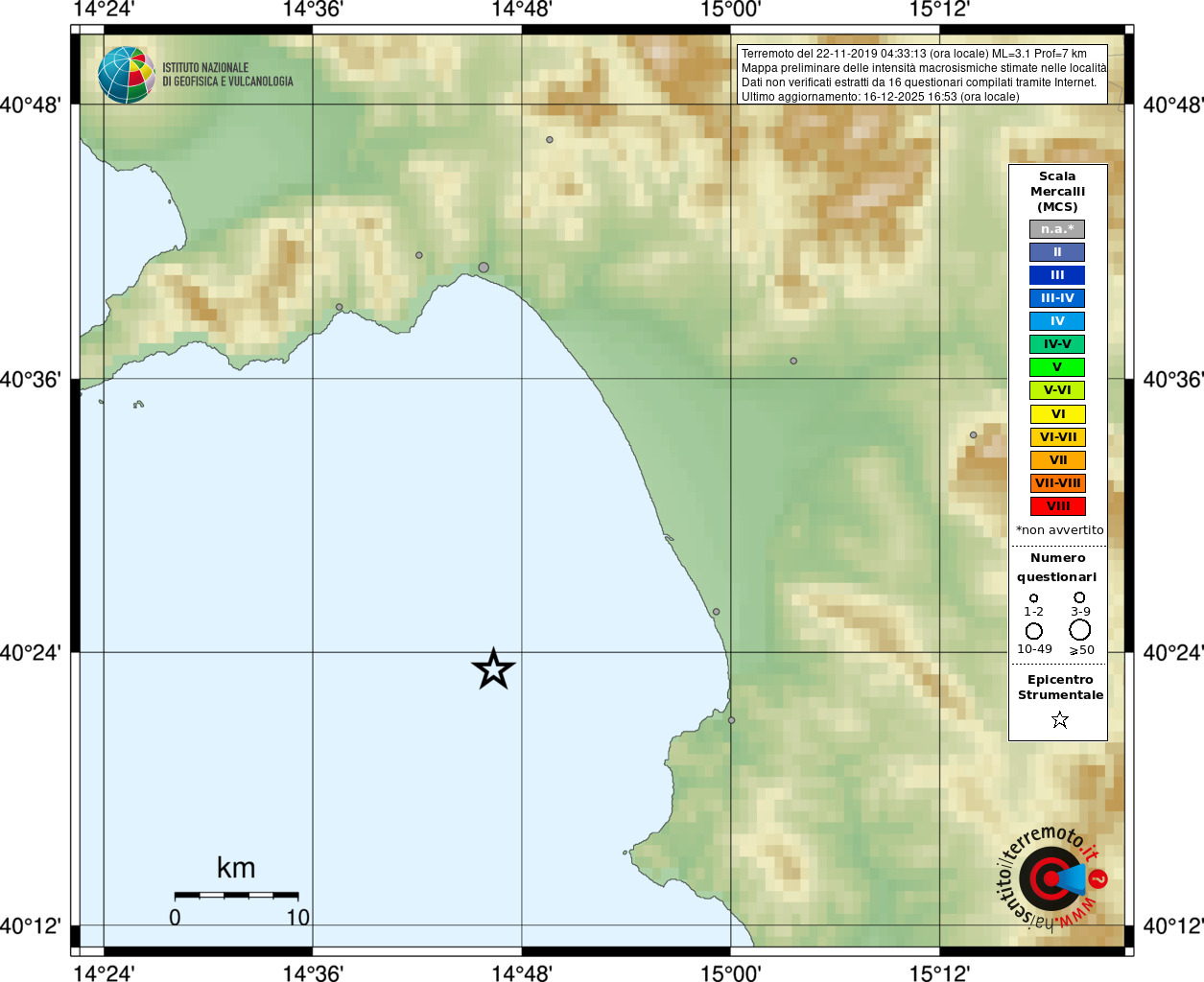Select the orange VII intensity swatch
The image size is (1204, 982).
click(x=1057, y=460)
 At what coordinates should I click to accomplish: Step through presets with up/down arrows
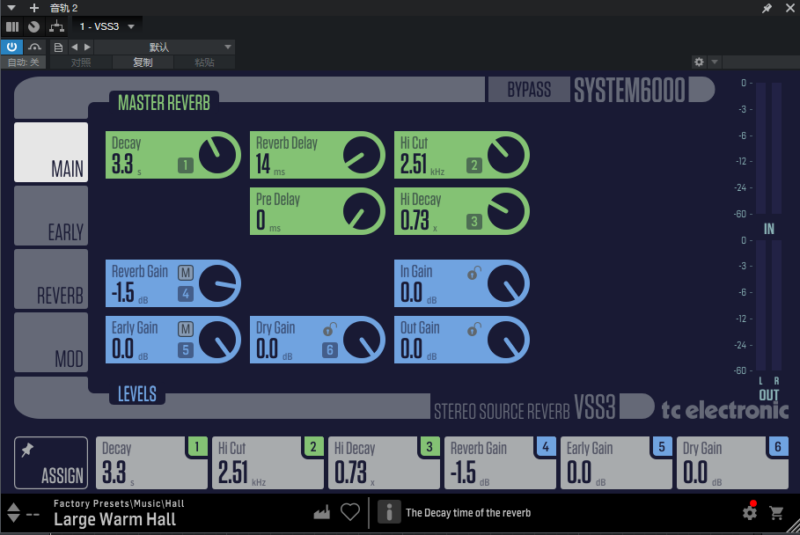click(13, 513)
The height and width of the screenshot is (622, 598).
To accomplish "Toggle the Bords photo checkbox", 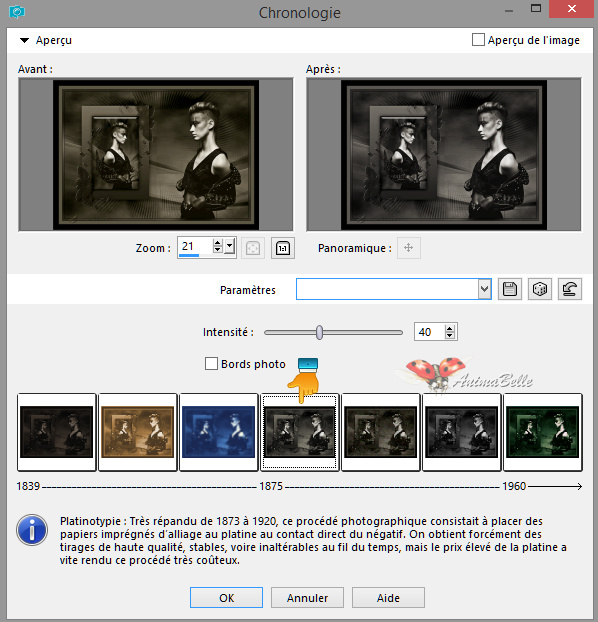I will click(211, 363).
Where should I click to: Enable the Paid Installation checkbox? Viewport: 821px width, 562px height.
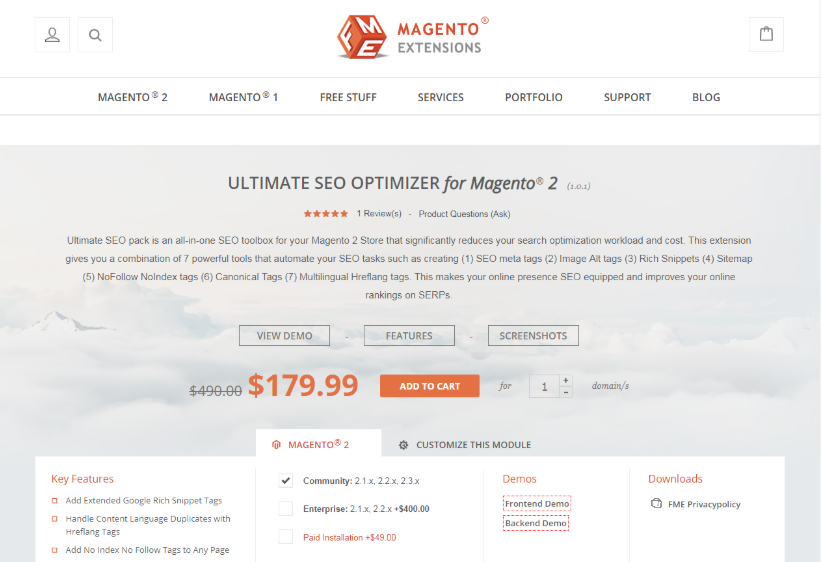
---*---
Across all the records, find the lines containing the word "height" and reproduce each one.

The height and width of the screenshot is (622, 598).
Where should I click to: Enable the Paid Installation checkbox? Viewport: 821px width, 562px height.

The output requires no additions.